*** EXCERPTED TEXT
It’s like déjà vu all over again, similar to reports last summer on a new discovery involving smoke taint in wine grapes.
This time, according to Oregon State University researchers, it’s the formal and official announcement that researchers at OSU, Washington State, and University of California, Davis all have collaborative data to help understand and prevent wildfire smoke taint in grapes, according to enology professor Elizabeth Tomasino.
“These findings will help provide tools for the grape and wine industries to quickly make decisions about whether or not to harvest grapes or make wine following a smoke event. Persistent exposure to wildfire smoke compromises quality and value of wine grapes and adversely affects wines,” she told attendees at the American Society for Enology and Viticulture’s national conference in San Diego. “Using smoke-tainted grapes for wine can affect the aroma and flavor of the wine.”
Predictors of such changes, called volatile phenols, were not effective enough in making accurate assumptions until more recent testing discovered a new class of predictor compounds, thiophenols.
Cole Cerrato led the experiments at OSU’s Woodhall vineyard, where a mobile greenhouse structure was placed over a row of grapes and the fruit was exposed to smoke, harvested, and made into wine.
“The discovery of thiophenols provided a new chemical marker for smoke taint that provides a reliable way to identify it and ways to potentially eliminate it during the winemaking process,” said Tomasino.
“We now have peer-reviewed data, a complete package, showing the evidence of linking the action and reaction,” added Cerrato. “The experiments and results at Woodhill --- applying a high concentration of smoke in a very small amount of time and tracking that smoke as it went into the grapes --- were multi-faceted. We wanted to ensure there was zero guesswork when it came to the chemistry of what was going on.”
******
*** SUPPLIED INFORMATION
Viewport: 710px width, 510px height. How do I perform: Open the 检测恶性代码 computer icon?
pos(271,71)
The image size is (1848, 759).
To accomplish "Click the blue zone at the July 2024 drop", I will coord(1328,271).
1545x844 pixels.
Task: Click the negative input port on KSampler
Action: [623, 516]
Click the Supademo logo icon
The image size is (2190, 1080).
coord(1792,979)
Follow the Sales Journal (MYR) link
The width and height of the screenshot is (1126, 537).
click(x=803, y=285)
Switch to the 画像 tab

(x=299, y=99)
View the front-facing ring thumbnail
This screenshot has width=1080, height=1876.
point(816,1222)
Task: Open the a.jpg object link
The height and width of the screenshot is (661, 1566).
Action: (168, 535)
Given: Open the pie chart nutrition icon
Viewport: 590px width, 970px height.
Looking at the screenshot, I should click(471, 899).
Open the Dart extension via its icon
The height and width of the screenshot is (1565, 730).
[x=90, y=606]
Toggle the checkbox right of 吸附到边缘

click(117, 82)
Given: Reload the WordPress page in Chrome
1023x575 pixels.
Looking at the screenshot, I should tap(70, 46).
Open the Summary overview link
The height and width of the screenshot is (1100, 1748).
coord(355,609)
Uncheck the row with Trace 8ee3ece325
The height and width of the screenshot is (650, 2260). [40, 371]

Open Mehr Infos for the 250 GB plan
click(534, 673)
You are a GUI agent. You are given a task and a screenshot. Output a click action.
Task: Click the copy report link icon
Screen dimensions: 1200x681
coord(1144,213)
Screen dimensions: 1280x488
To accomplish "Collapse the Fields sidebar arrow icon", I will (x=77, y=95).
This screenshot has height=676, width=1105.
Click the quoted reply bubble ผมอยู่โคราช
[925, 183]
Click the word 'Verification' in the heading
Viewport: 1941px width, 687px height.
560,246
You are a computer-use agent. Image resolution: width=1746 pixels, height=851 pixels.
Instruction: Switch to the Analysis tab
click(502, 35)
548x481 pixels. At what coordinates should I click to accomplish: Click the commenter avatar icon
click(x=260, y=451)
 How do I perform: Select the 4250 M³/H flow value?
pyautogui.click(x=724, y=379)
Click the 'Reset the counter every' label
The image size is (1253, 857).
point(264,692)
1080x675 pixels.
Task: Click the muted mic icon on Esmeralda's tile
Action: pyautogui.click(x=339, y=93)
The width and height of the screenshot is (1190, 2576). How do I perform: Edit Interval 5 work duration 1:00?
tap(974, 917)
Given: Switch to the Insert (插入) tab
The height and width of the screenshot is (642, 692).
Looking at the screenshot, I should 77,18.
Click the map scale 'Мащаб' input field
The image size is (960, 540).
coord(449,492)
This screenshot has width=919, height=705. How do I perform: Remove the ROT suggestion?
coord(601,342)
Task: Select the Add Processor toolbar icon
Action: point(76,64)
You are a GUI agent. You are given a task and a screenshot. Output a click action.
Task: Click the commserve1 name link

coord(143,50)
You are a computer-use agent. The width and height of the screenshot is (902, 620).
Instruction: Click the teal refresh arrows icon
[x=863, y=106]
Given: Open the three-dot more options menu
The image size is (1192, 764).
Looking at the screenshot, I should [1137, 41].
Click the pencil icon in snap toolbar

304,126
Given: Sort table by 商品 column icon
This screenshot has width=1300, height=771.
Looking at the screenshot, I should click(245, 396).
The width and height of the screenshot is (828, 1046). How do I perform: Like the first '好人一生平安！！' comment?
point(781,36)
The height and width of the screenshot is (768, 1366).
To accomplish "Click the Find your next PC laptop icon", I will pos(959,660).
******
Please name the new class of predictor compounds that the article on wildfire smoke taint in wine grapes says recent testing discovered.

**WRITTEN RESPONSE**: Thiophenols.